#### WRITTEN INSTRUCTION A
The Python question below builds a small dataset. List every distinct year in its Year column.

How to iterate over the values in a list within a loop

Question

I'm very new to Python, so apologies in advance if my question has already been asked.

I have a large dataset, k_cc, that contains degree sequences for different years. Sometimes, the length of the degree sequences for each year vary. I am trying to generate a series of configuration models using these degree sequences over all years present in the data, so that I can extract a couple of measures I need for my analyses. I know how to run the code for one year, but I don't know how to loop over the years, since their lengths vary.

Below is a reproducible example of my problem, shown for one year.

import networkx as nx
import pandas as pd

# Data
k_cc = {'degree':  [4,4,6,3,7,8,6,3,5,1,4,2,8,9,4],
        'Year': [1990, 1990, 1990, 1991, 1991, 1991, 1992, 1992, 1992, 1992, 1992, 1993, 1993, 1993, 1994]}
k_cc = pd.DataFrame(k_cc)

k_cc
Out[13]: 
    degree  Year
0        3  1990
1        4  1990
2        6  1990
3        3  1991
4        7  1991
5        8  1991
6        6  1992
7        3  1992
8        5  1992
9        1  1992
10       4  1992
11       2  1993
12       8  1993
13       9  1993
14       4  1994

# Analyses for one year
k_cc_1990 = k_cc[k_cc['Year']==1990]
k_cc_1990 = k_cc_1990["degree"]
k_cc_1990 = k_cc_1990.values.tolist()

# Generate a configuration model
net_meas_random = pd.DataFrame(columns = ['cluscoef','avlen'])

for i in range(10):                                   
    cm = nx.configuration_model(k_cc_1990)                      
    cm = nx.Graph(cm)                              
    cm.remove_edges_from( nx.selfloop_edges(cm) )

#### RAW DATA

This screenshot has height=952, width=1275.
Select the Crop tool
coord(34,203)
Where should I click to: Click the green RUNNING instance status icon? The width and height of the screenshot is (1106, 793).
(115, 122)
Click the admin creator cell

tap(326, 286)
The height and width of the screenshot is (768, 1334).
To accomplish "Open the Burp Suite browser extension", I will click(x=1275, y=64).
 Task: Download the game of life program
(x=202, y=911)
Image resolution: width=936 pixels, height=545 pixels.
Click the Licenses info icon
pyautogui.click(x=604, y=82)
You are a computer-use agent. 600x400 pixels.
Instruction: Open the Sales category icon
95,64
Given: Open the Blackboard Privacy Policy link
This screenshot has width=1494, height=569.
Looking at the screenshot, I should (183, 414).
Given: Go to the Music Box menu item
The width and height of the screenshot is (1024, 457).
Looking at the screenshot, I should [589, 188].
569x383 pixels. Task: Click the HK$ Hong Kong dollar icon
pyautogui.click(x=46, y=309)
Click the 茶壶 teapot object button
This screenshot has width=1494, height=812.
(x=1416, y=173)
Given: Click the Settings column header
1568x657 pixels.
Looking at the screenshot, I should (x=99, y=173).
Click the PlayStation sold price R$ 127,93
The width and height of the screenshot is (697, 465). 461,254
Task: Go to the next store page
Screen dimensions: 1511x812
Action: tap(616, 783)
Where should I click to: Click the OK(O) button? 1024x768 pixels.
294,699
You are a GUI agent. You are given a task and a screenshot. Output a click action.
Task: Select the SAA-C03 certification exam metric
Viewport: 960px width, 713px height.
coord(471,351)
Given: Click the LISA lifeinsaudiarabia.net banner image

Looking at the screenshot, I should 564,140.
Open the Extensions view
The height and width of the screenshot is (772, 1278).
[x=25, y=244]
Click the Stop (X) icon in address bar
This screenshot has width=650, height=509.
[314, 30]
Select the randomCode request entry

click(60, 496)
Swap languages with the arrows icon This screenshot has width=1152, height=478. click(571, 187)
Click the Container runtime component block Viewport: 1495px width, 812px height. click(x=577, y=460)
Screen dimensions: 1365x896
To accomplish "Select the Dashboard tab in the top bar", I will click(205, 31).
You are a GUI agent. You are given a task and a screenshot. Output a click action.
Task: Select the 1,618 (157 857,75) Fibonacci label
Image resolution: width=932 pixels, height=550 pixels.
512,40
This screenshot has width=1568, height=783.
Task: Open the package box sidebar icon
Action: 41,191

#### WRITTEN INSTRUCTION B
Reproduce the records from their first line up to and including the line that contains "tap(326, 286)".

#### CORRECT RESPONSE A
1990, 1991, 1992, 1993, 1994

#### CORRECT RESPONSE B
This screenshot has height=952, width=1275.
Select the Crop tool
coord(34,203)
Where should I click to: Click the green RUNNING instance status icon? The width and height of the screenshot is (1106, 793).
(115, 122)
Click the admin creator cell

tap(326, 286)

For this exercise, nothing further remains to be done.